Aim of the task -> Copy out the records word for word, from the line containing "Task: Click the Dividend Yield chart title" through the last line of the records.

Material supplied ->
= = = =

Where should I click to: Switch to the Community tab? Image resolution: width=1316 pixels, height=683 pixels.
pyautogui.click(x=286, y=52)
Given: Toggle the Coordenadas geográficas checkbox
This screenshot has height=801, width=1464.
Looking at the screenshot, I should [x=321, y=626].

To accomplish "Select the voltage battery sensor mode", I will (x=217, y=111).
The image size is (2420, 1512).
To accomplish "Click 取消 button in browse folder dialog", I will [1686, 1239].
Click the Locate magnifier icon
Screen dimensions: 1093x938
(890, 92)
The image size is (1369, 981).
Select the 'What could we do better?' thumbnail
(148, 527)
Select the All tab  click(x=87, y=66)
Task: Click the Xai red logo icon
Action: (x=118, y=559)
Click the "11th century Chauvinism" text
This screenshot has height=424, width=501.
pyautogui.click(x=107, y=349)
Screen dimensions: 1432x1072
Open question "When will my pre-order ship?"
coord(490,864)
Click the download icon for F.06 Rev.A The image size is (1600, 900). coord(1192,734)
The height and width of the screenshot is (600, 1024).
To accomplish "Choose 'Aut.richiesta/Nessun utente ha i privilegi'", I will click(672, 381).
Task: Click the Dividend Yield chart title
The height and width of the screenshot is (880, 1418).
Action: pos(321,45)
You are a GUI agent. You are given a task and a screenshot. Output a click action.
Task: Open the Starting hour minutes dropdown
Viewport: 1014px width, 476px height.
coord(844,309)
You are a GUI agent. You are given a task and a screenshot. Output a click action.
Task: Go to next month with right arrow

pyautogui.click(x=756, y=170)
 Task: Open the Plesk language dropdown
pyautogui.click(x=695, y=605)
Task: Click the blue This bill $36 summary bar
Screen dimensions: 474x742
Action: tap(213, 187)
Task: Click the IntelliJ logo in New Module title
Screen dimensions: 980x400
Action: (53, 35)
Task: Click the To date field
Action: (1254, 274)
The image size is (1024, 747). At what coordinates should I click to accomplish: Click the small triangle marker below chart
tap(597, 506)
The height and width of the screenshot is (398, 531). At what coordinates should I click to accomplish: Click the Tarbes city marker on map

= = = =

Exercise output ->
Task: Click the Dividend Yield chart title
The height and width of the screenshot is (880, 1418).
Action: pos(321,45)
You are a GUI agent. You are given a task and a screenshot. Output a click action.
Task: Open the Starting hour minutes dropdown
Viewport: 1014px width, 476px height.
coord(844,309)
You are a GUI agent. You are given a task and a screenshot. Output a click action.
Task: Go to next month with right arrow

pyautogui.click(x=756, y=170)
 Task: Open the Plesk language dropdown
pyautogui.click(x=695, y=605)
Task: Click the blue This bill $36 summary bar
Screen dimensions: 474x742
Action: tap(213, 187)
Task: Click the IntelliJ logo in New Module title
Screen dimensions: 980x400
Action: (53, 35)
Task: Click the To date field
Action: (1254, 274)
The image size is (1024, 747). At what coordinates should I click to accomplish: Click the small triangle marker below chart
tap(597, 506)
The height and width of the screenshot is (398, 531). At what coordinates should I click to accomplish: Click the Tarbes city marker on map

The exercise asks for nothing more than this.